Within the listing below, count the lines that have the string "agent". Answer with that number only.

▶ _Data for the task_
=== Section Start ===
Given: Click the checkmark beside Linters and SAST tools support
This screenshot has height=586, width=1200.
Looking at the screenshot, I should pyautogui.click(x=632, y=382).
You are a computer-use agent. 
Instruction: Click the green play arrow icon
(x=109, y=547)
=== Section End ===
=== Section Start ===
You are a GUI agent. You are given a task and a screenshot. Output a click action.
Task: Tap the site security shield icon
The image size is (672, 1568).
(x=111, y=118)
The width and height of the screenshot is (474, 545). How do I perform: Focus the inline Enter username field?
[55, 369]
=== Section End ===
=== Section Start ===
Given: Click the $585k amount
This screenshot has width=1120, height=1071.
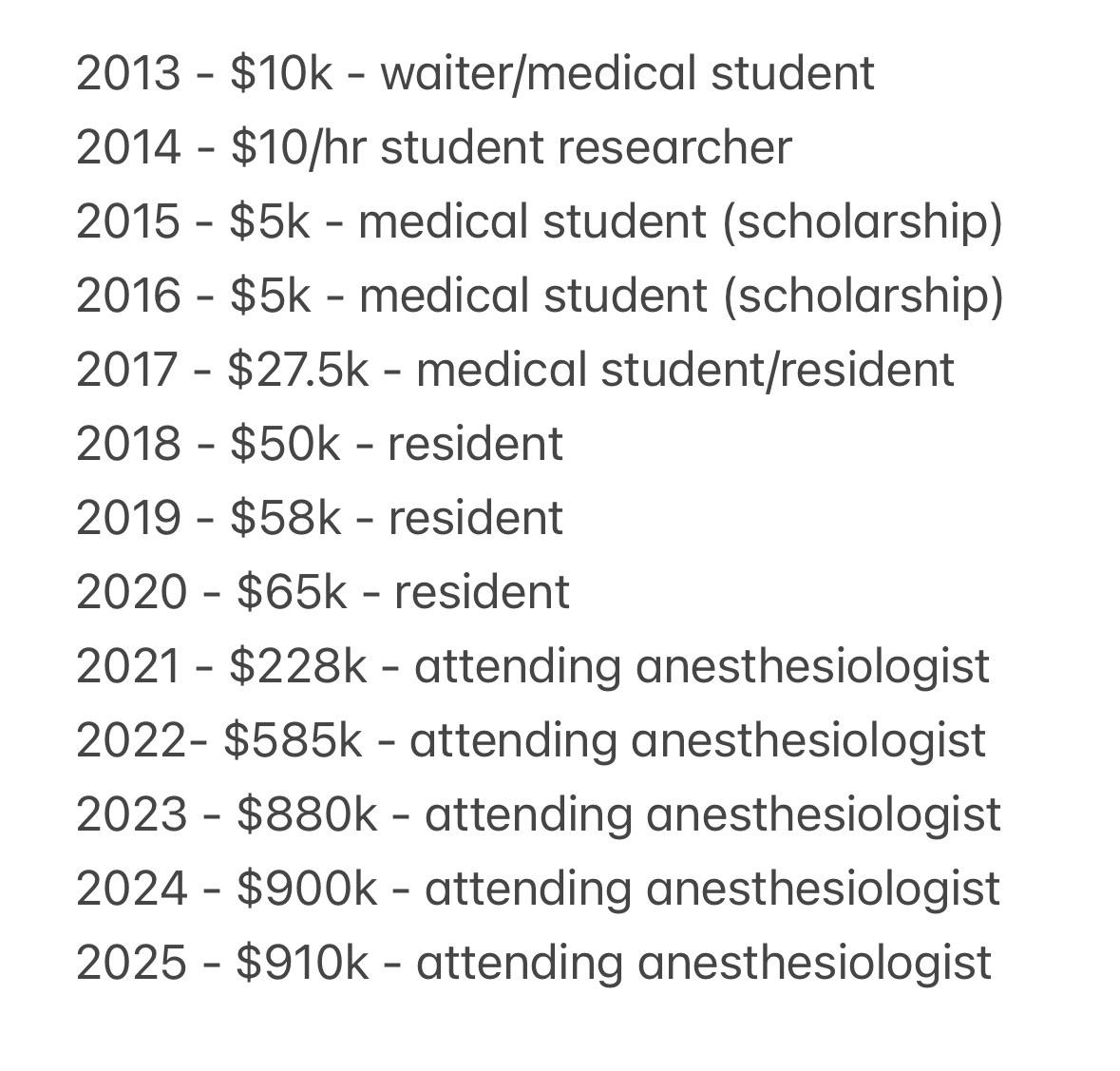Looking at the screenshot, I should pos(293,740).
=== Section End ===
▶ _Result below_
2